Mom went on, said a few more things, then Mr. Price took his turn to speak.

"Well, we had an assembly this morning, and we had a moment of silence for your boy, Billy."

The way he mentioned Billy, the tone of voice he used, didn't go over well with mom. He might as well dropped a bomb on her because she cracked. Though mom had come storming into the Principal's office, dressed to do battle, she wasn't fit to fight a flea. She was a see-through-person, not made of the indifferent material it takes to back into a corner a cockroach like Mr. Price, and to stomp on him. Mr. Price was astute enough to see this. I mean, it takes no smarts to see the obvious. And mom revealed herself, she couldn't help it. Mom could conceal nothing, not even the stress pimple on her neck. She erupted in tears. She boo-hooed so hard, she even scared me. And I have loads of the indifferent material that it takes to fend off attacks from the cockroaches of the world.

Mr. Price took this condescending attitude, asked mom if she considered counseling.
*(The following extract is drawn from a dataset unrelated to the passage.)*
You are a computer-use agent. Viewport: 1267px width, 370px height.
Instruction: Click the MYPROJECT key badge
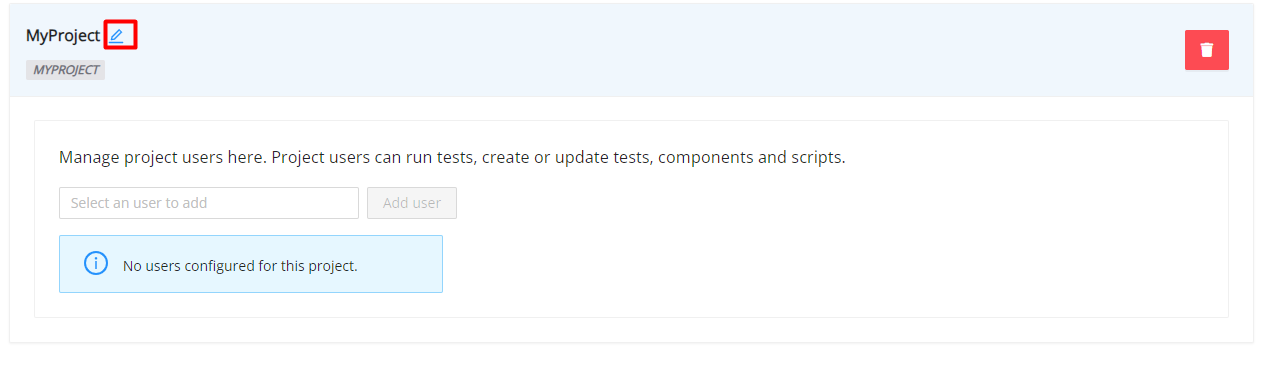click(x=66, y=70)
Mom didn't answer him. She allowed me to escort her back to the car. I drove us home. Mom cried too hard to drive.

The neighbors were worse than the frightened people at school. We went from being the most popular family in the neighborhood to being the scum of the earth. The next door neighbor, a long-time family friend, a parent too, verbally attacked mom for "losing" Billy. Anyway, things kept getting worse, until came the plague of fat locust, the doctors of grief, and things got so bad that they went beyond worse.
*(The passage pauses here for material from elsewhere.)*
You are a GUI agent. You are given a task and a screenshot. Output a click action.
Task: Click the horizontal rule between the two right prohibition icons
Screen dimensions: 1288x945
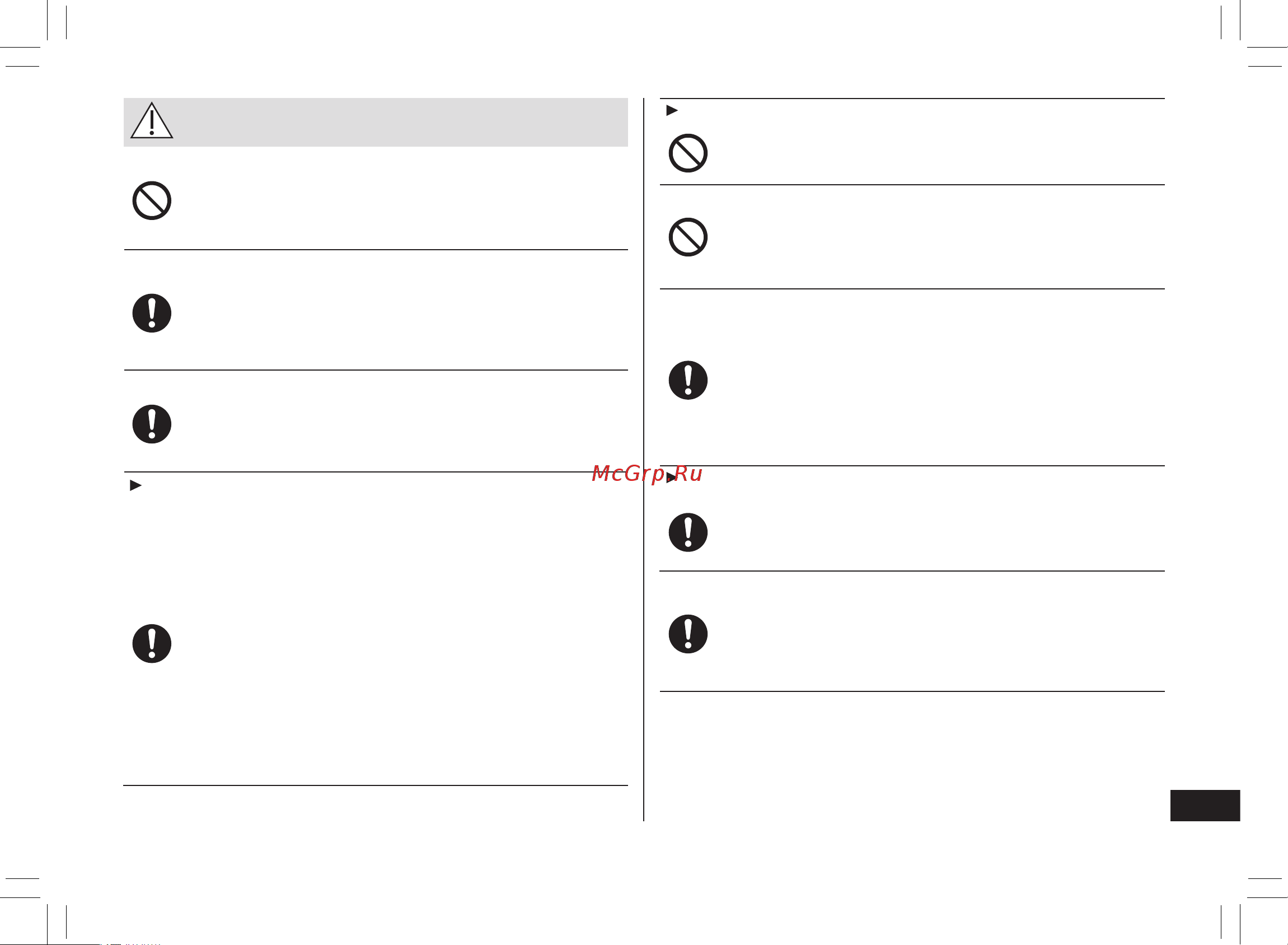click(912, 185)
The moment I first laid eyes on this fat woman in the green skirt and blouse, I knew she was going to be bad news. First she was too candy jolly, jolly in a candy way, a hollow jolly. Her face smiled, said, "ho, ho, hi, hi,", but her eyes were all cold business, said, "the meter is ticking, be worthy of my time or get out of my way." And she had a tape recorder. It wasn't on, as far I could tell. The red light wasn't blinking. She had it in a bag strapped around her waist, like it was a weapon of some kind. I thought of being rude. You know, telling her to carry her fat butt someplace else. Mom was in the house and mom wouldn't have liked it if I'd slammed the door in a stranger's face.

Well, the woman put her foot in the door, like she was Willie Loman or something, trying to sell something that nobody needed. I guess she thought I wouldn't dare slam the door on her foot. She didn't know me. If mom wasn't on the pill bottle, put there by my brother's disappearance, I would have showed that candy, smiling fatty.

"You must be Jerry! Hello, I'm Dr. Penny Krautmiller, the sheriff department sent me. Are your parents home?"

Before I could answer no, Mom appeared, right from nowhere, it seemed. In fact, mom had been listening. She nudged me aside, offered the stranger a chair and a cup of coffee. She suggested that I should have a cup too. Well, I was suitably stinking drunk, but standing. I got drunk more often, though my parents never noticed. They were worrying about Billy, and I was drinking more alone, because the kids from school wouldn't drink with me, or have anything to do with me. To them, it was like brother, like brother. -- Like I was going get grabbed by the Internet. They didn't bother to ask me if I knew how to log on.

Minutes passed. The fat woman was seated in the best chair in the living room. Dad and mom were on the sofa. I stood post, my back leaning on the mantel. The stranger repeated her name. Mom asked if she had any news of my brother Billy.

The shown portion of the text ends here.